Can you imagine if you were given the gift of being able to take away someone’s suffering, and when you took it away from them, you could see in their countenance it being released from them? What a feeling of power. If you could take away a physical ailment of theirs, and just by being there and touching them or speaking to them, it could be dissolved. An amazing amount of power you would feel and realize within yourself. And the temptation would be to go about the entire world and do such a thing. But that was not why Jesus was sent.

See, this morning we’re going to talk about the hidden glory of the gospel. Because in this morning’s text, it speaks about people who thronged to Jesus to be healed. And they received in their body that healing. Amen. And Jesus saw in their countenance the release of that pain and misery. But He knew in His heart, because He is God, that they would still have to face what we all must face, death. And Jesus did not come just to bring healing to a material, earthly body that will die and rot in the tomb. He came to bring everlasting life for the resurrection of that body and to glory.

Now the previous text… The previous verse, mind you, right before 29, is 28, obviously. And that verse says, The fame of which St. Mark writes is not about the gospel. The fame of which Mark writes is about healing. Jesus brought healing to these people. Yes, they were amazed at his preaching, but the fame was not from his preaching. Or if it was, it didn’t last long. Think about the thousands. No, the tens of thousands of people that witnessed great power and glory of Christ’s healing and miracles. Just taking the two feeding of the 5,000 and the 4,000. Right there is 20,000 to 40,000 people. Throw in all these others. And where were these thousands and tens of thousands of people who saw in their flesh and bone healing, whose loved ones saw in their afflicted loved ones’ bones wellness and wholeness when Jesus was crushed for them? They were nowhere to be found. Of all those tens of thousands, Scripture tells us there were only several hundred that were with the church at the beginning.

This is the great struggle that you and I have in this world. We know God is powerful. We know God is strong and mighty to save. But by golly, we get tired. And we want to see that immediate result and that immediate gratification just as they saw in the healing of their bodies. But we don’t. We do see something that’s very immediate, but it’s hidden. We have seen things—people raised from the dead here in this church—but it doesn’t look like it in that baptism. The baby still cries, still soils its diapers, and yet resurrection has taken place before our very eyes. That is the gospel, but that’s hidden. It’s different than the healing of which this text speaks.

So when Jesus removes himself to pray on a lonely mountainside and his disciples come, they’re saying, everybody’s waiting on you. The temptation for Jesus to go back to that and be acclaimed as a miracle worker? Huge. You and I would want that. Because there’s power. There is revelation and there is gratification. Proof in the pudding. And Jesus says, no, I’ve got to go around and preach the gospel. You and I know what happens when the gospel is preached. Some believe and most do not. Remember, this is why it’s carved in the front of the pulpit: the parable of the seed and sower. Some believe, most do not. And it’s hidden. It’s hidden. And that’s frustrating for you and for me. That’s the way of the gospel.

Jesus, when he goes and ascends the cross, is the glory-filled one, and yet he looks like the cursed and looks like the damned. In fact, he is the cursed, and he is the damned. But that’s the good news for you and me. I spoke with a man whose eyes filled with tears as he struggled with why his children and his grandchildren, not all, but most, do not come to church regularly. And in his mind, he thinks, and I would think the same thing, what is wrong with the church? What’s wrong with this gospel? Why isn’t it producing the result that it produced in me? Why isn’t it working the work that I’ve seen it work? Why isn’t it happening?

> Material:

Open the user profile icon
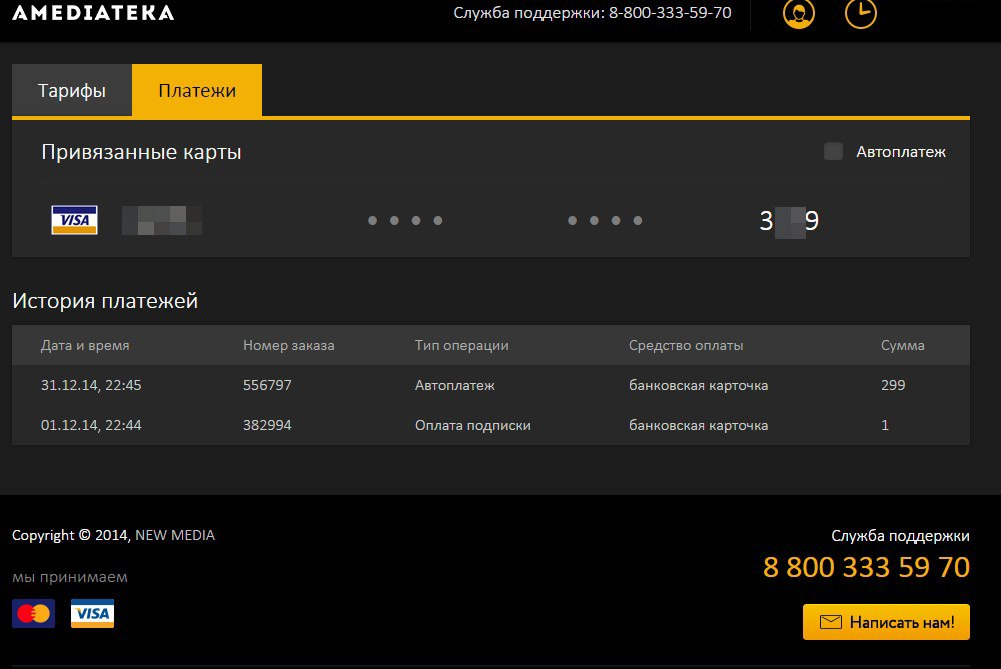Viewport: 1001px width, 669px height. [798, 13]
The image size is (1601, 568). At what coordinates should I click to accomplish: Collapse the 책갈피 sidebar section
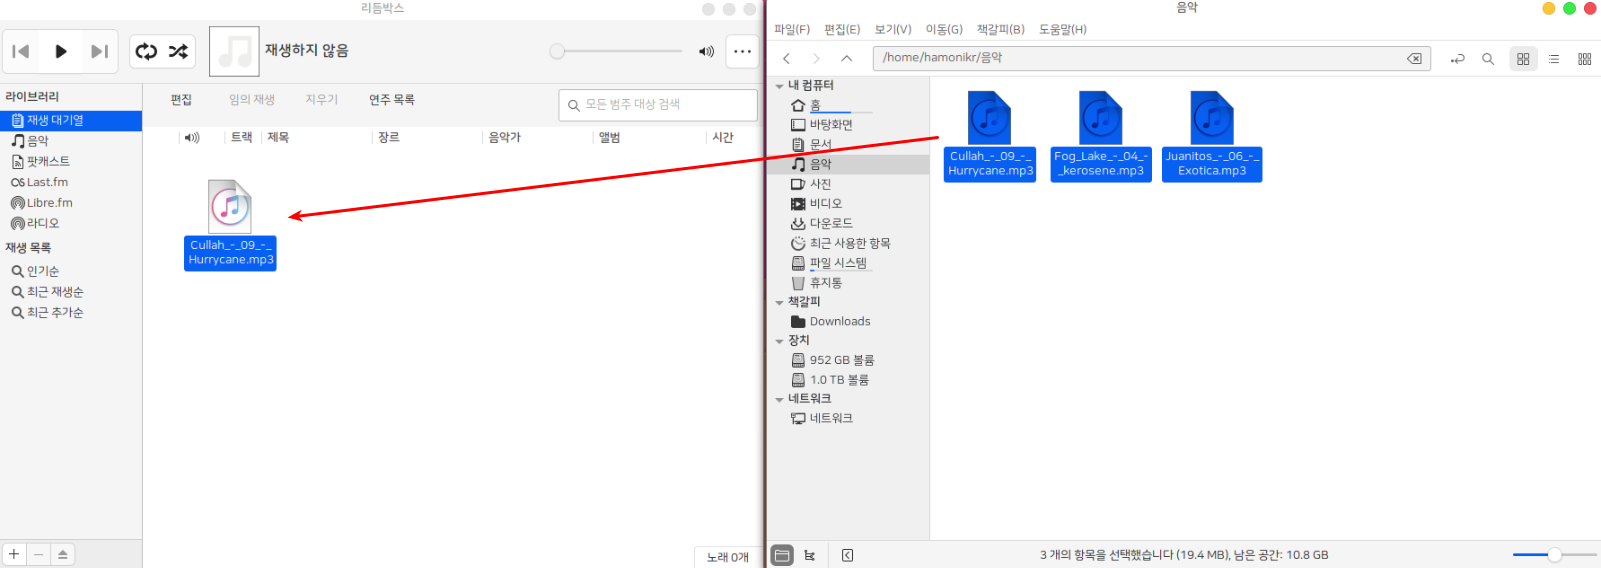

> Exercise description: Copy word for word the stretch of the sermon on the gospel's hidden glory that starts at "Can you imagine" and stops after "Jesus was sent.".

> Worked solution:
Can you imagine if you were given the gift of being able to take away someone’s suffering, and when you took it away from them, you could see in their countenance it being released from them? What a feeling of power. If you could take away a physical ailment of theirs, and just by being there and touching them or speaking to them, it could be dissolved. An amazing amount of power you would feel and realize within yourself. And the temptation would be to go about the entire world and do such a thing. But that was not why Jesus was sent.